1.
Highly variable fidelity drives symbiont community composition in an obligate symbiosis
Mankowski A, Kleiner M, Erséus C, Leisch N, Sato Y, Volland J-M , Hüttel B, Wentrup C, Woyke T, Wippler J, Dubilier N, Gruber-Vodicka H
bioRxiv.
2021 4 28; [Epub ahead of print] PID: 868.
Abstract
Many animals are obligately associated with microbial symbionts that
provide essential services such as nutrition or protection against predators.
It is assumed that in such obligate associations fidelity between the host
and its symbionts must be high to ensure the evolutionary success of the
symbiosis.
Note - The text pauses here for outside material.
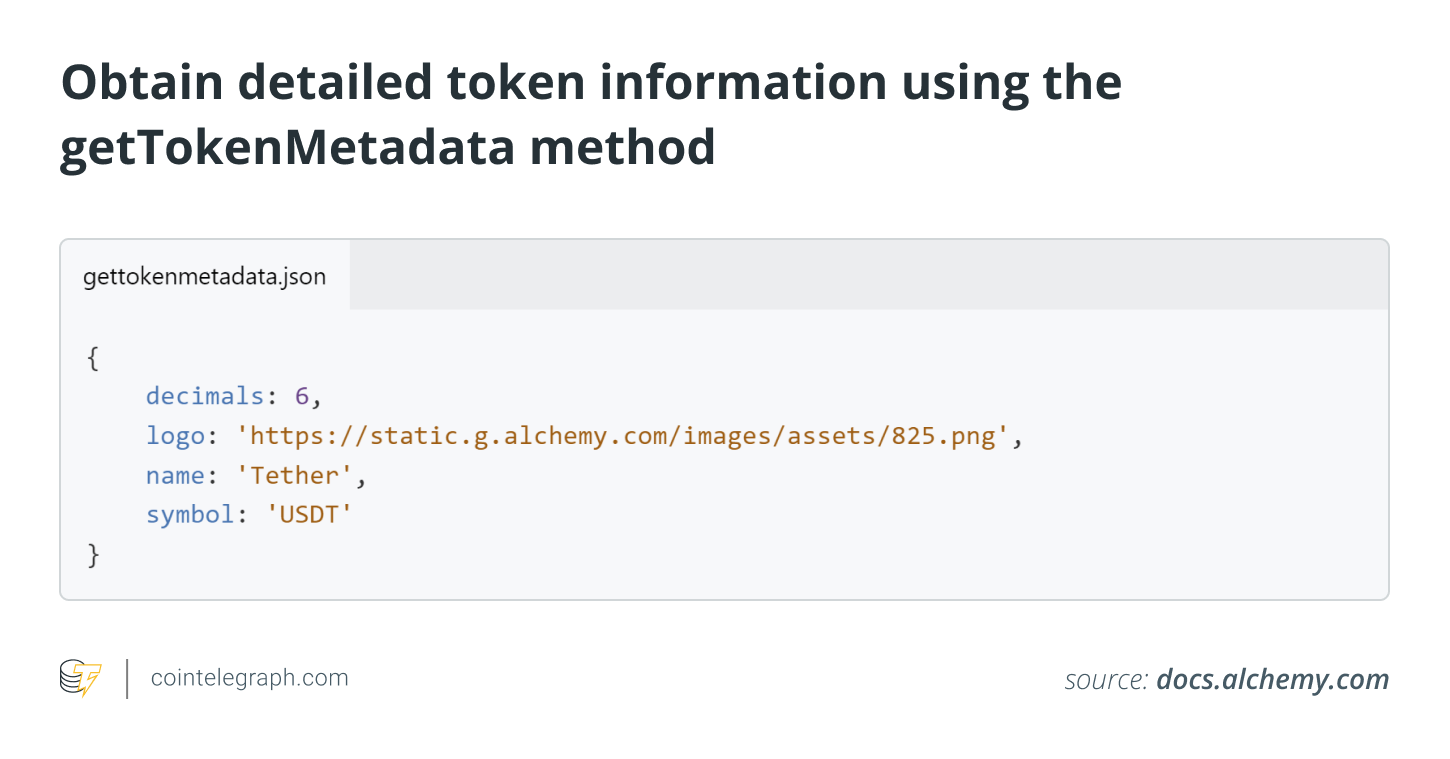Click the value 6 after decimals

coord(301,396)
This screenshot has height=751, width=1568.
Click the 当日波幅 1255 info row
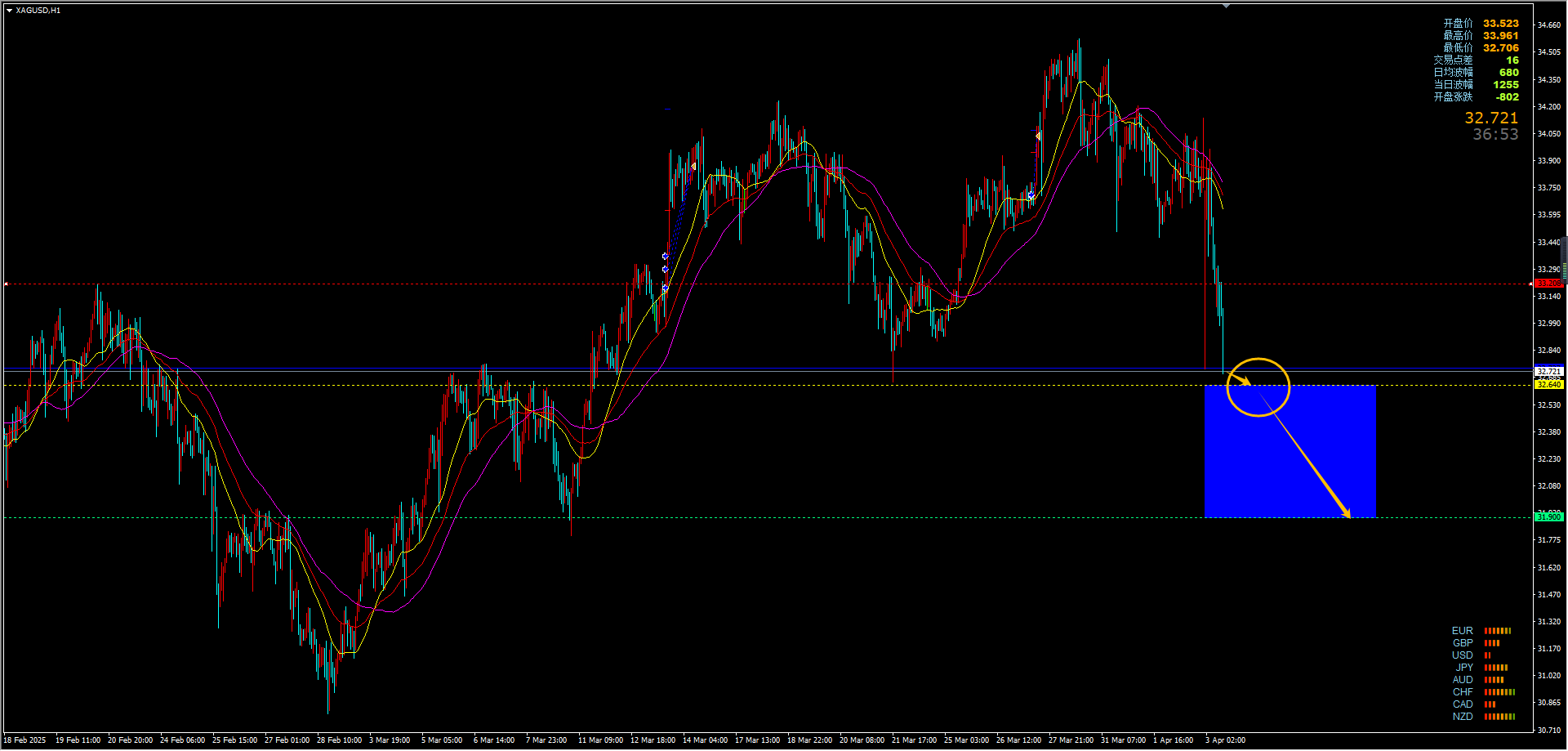coord(1476,85)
We show here that this is not the case in marine oligochaete
worms, despite the fact that they are so dependent on their bacterial
symbionts for their nutrition and waste recycling that they have lost their
digestive and excretory systems. Our metagenomic analyses of 64 gutless
oligochaete species from around the world revealed highly variable levels of
fidelity not only across symbiont lineages, but also within symbiont clades.
We hypothesize that in gutless oligochaetes, selection within host species
for locally adapted and temporally stable symbiont communities leads to
varying levels of symbiont fidelity and shuffles the composition of symbiont
assemblages across geographic and evolutionary scales.